Sarkadkeresztúr (Crâstor) is a village in Békés County, in the Southern Great Plain region of south-east Hungary.

==Geography==
It covers an area of 35.33 km² and has a population of 1509 people (2015).

==Population==
The population of the village started increasing rapidly because of the settling of the Germans. The village was inhabited by mostly Jewish Germans. Many Germans were deported from today's Germany to Hungary during the 19th century. The new immigrants were settled from the German regions of Swabia and Bavaria.

According to the 2015 Census, the ethnic composition of the village were; 97% Hungarians and 3% Germans.

(There are some other towns and villages where German (mostly Swabian) communities still can be found, just like Elek, Gyula and more.)

== Religion ==
The village has always had many Christian community. Back in the 19th century, the two major religions were Christianity and Judaism.

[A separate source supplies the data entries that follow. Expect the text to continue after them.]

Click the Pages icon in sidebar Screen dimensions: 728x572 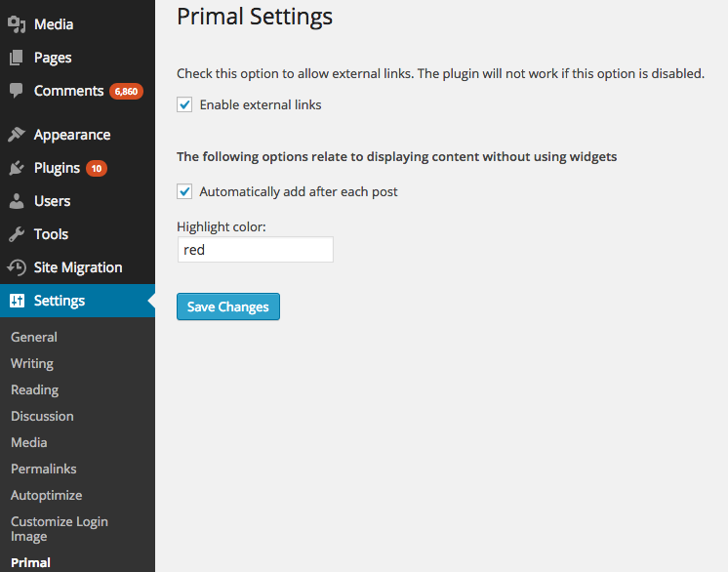(17, 58)
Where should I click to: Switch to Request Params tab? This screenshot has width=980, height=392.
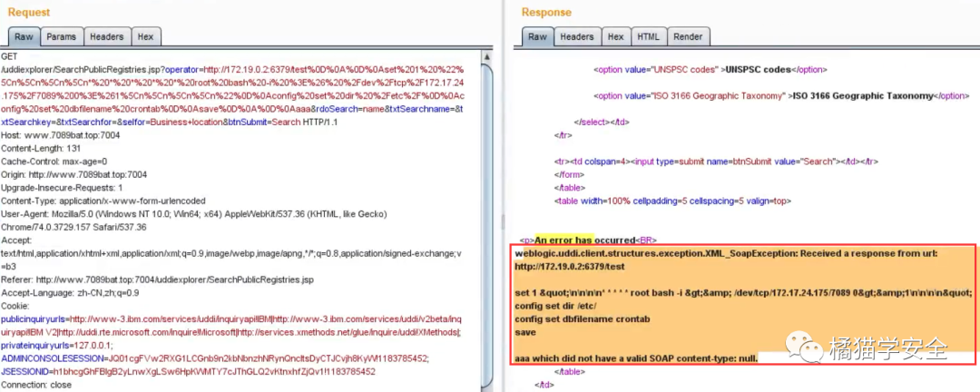(62, 37)
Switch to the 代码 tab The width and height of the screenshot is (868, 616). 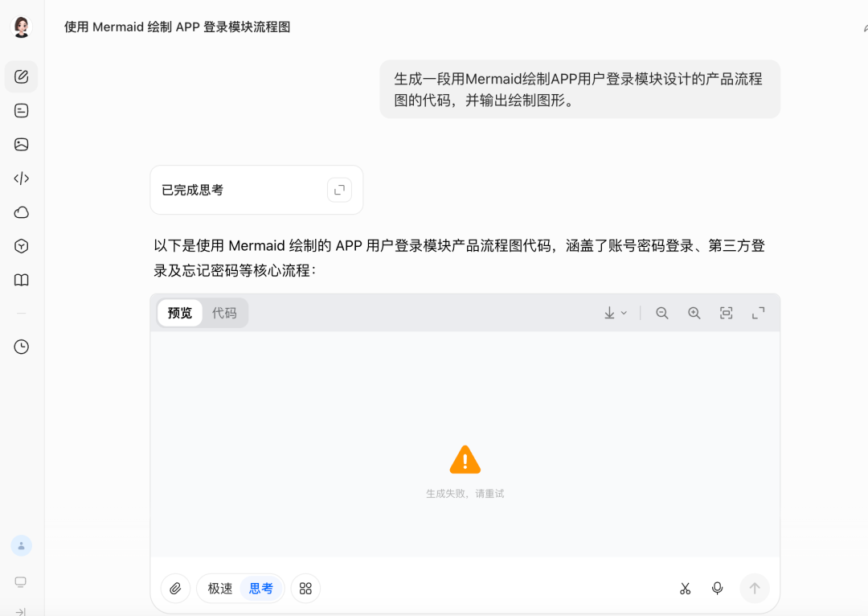[x=224, y=313]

According to the 1910 census, there were 60% Christians and 40% Jews. Although, the Jewish population increased faster and rapidly than the Christian, therefore the local Jews were the majority in 1933 (57% Jewish and 43 Christians). After the year 1944, Christians has become the majority in the village.

Religious composition according to the 2015 census: 88% Hungarian Reformed, 5% Evangelical, 5% Jews, 2% Catholic.

== Jewish community ==
Many Jewish communities had lived in the village in the 19th century, before the local Jews were deported to the Nazi Germany in 1944. The local Jews had a good relationship with the Sarkadian Jewish community. The Jews also could enjoy and practise their religion in a local Jewish synagogue.